Proposed US Tax reform
Recently the US House Committee on Ways and Means released a tax reform bill which aims to lower business and individual tax rates and modernise US international tax rules. Among many measures, the draft bill seeks to levy a 20% excise tax on payments made to foreign affiliates. This measure could have an impact on our internal Group reinsurance arrangements. It is still early days in the legislative process and the final shape of the bill is far from clear.
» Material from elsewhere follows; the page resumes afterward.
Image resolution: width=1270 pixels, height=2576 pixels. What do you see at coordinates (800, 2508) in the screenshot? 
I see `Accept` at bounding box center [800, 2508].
We are following that process through several of our trade association partners and will update the market in due course.
Functional and reporting currency change
The functional currency of our syndicates and the reporting currency of the Group will change to US dollars effective 1 January 2018. This change will significantly reduce the volatility of the Group’s earnings due to foreign exchange movements, in particular due to translation of foreign currency balances. Given that a significant majority of Group earnings are denominated in US dollars, we believe that this change will give investors and other stakeholders a clearer understanding of Hiscox’s performance over time.
We will report to the market on this new basis when disclosing the Q1 Interim Management Statement in May 2018. Ahead of our interim results we will publish comparative restated data for Hiscox’s final and interim results of 2017.